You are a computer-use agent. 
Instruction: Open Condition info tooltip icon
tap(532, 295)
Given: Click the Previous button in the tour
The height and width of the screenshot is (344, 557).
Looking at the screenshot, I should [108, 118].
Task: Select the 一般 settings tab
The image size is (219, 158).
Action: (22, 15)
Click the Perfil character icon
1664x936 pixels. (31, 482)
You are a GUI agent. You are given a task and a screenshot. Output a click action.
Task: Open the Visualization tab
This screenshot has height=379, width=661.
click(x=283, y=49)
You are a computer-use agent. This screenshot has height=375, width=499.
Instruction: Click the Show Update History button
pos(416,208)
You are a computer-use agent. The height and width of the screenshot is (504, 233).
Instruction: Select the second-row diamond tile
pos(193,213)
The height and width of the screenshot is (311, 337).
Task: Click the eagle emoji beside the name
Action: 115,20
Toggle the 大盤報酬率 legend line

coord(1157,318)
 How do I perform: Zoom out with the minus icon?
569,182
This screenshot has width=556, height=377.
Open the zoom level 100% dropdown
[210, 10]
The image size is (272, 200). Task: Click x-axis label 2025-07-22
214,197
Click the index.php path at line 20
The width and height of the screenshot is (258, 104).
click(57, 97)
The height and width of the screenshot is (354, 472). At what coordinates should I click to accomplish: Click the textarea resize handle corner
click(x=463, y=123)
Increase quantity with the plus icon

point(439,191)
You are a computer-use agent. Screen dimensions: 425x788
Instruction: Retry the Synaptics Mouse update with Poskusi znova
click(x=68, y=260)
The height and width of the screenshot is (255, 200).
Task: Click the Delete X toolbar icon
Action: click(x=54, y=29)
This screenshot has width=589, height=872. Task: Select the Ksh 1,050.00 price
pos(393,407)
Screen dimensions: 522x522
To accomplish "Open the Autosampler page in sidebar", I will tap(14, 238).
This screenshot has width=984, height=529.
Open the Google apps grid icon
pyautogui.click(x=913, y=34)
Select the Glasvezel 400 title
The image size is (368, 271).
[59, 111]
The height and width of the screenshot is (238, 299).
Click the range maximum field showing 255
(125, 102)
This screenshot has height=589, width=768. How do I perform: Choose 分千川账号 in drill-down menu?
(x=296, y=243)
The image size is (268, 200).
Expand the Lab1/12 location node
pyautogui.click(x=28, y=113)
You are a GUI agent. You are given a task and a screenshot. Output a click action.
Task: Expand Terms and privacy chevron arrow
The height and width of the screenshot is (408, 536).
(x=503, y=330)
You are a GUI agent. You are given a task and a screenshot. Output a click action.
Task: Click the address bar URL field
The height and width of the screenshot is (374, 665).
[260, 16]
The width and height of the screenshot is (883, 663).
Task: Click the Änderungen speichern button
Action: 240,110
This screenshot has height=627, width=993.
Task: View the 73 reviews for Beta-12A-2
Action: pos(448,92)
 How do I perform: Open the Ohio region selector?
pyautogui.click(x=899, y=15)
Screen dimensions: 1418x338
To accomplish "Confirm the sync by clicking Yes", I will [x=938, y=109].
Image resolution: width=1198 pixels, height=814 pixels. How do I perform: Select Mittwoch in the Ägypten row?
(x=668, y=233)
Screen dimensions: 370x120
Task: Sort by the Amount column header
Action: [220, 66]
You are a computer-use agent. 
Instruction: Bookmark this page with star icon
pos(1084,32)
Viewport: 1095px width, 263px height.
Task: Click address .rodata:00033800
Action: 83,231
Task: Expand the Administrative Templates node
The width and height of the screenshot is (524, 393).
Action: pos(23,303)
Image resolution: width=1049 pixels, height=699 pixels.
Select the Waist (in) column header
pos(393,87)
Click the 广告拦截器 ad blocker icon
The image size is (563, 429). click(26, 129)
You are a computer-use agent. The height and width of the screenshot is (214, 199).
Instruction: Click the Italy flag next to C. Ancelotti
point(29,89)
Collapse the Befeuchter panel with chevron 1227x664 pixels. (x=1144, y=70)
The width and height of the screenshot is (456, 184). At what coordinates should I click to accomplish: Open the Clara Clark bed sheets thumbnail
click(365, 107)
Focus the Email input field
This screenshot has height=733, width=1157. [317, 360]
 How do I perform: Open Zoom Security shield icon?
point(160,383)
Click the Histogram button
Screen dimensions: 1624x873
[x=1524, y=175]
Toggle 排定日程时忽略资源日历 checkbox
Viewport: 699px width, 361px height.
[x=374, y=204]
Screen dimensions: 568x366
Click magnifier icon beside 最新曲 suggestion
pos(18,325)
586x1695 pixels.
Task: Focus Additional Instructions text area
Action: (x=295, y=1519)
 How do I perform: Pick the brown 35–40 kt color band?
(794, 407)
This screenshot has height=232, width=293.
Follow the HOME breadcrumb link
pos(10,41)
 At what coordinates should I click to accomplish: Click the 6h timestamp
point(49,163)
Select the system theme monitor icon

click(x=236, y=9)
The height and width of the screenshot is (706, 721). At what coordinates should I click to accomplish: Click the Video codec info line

==========

#### The problem
Replace "breadcrumb" with "navigation" in the stretch from the line containing "This screenshot has height=232, width=293." through the end of the listing. Then give that stretch again with nothing else changed.

#### Response
This screenshot has height=232, width=293.
Follow the HOME navigation link
pos(10,41)
 At what coordinates should I click to accomplish: Click the 6h timestamp
point(49,163)
Select the system theme monitor icon

click(x=236, y=9)
The height and width of the screenshot is (706, 721). At what coordinates should I click to accomplish: Click the Video codec info line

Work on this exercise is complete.